(Excerpts from a dataset)
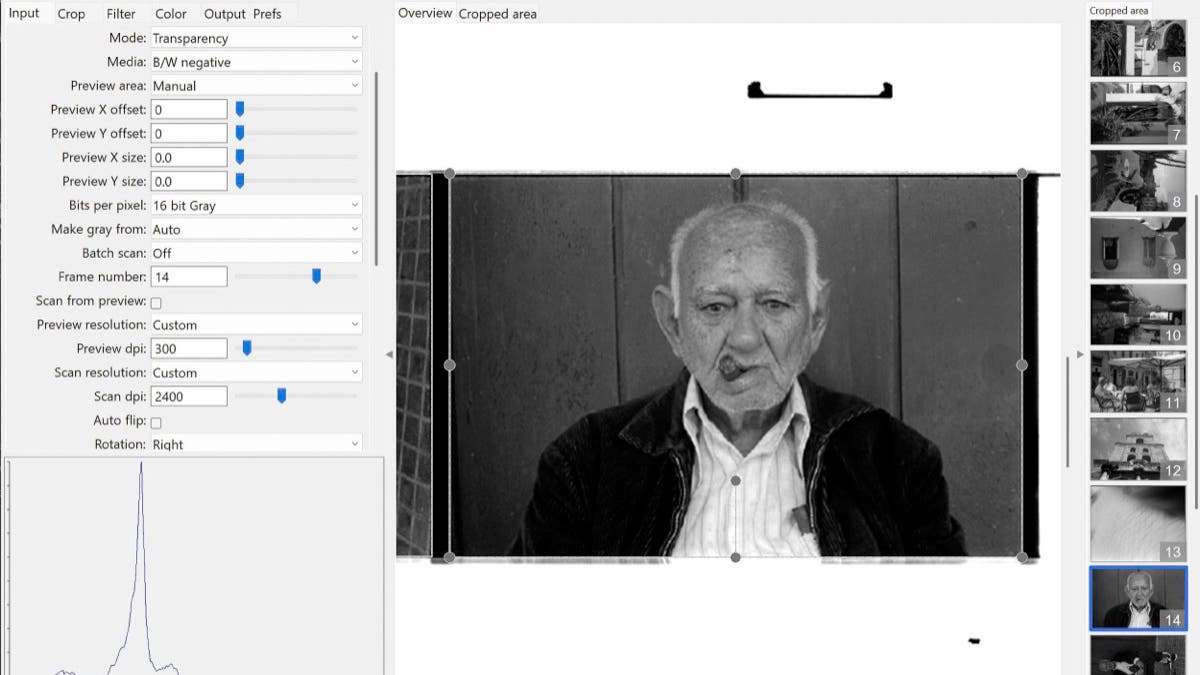Viewport: 1200px width, 675px height.
Task: Open the Batch scan dropdown
Action: pyautogui.click(x=256, y=253)
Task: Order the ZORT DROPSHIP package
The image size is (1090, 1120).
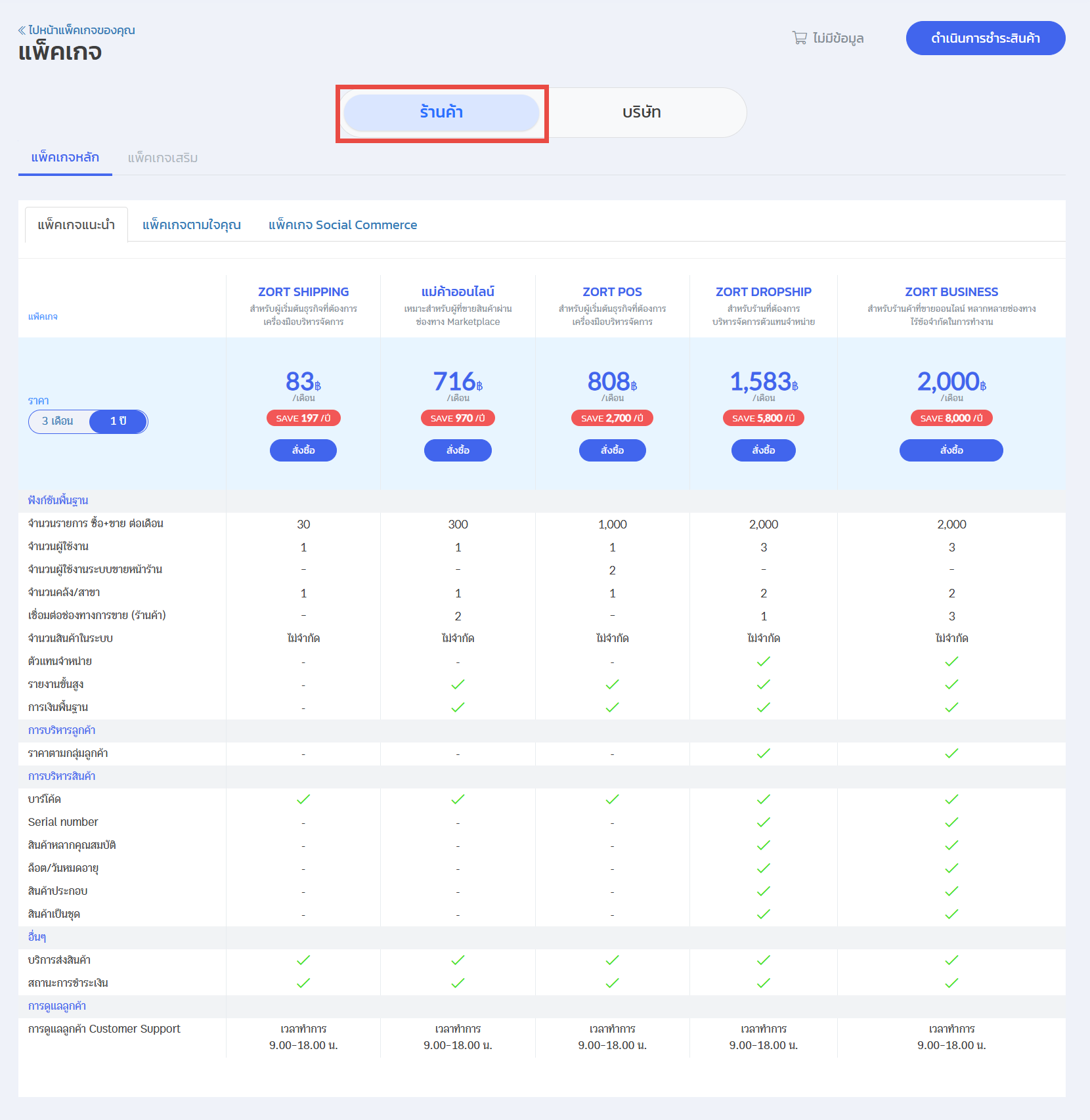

■ Assigned task
From the line containing "Task: Order the ZORT DROPSHIP package" to the last line of the records above, return each line exactly, both ends included, and nothing more. Leave out the pictures.

■ Written solution
Task: Order the ZORT DROPSHIP package
The image size is (1090, 1120).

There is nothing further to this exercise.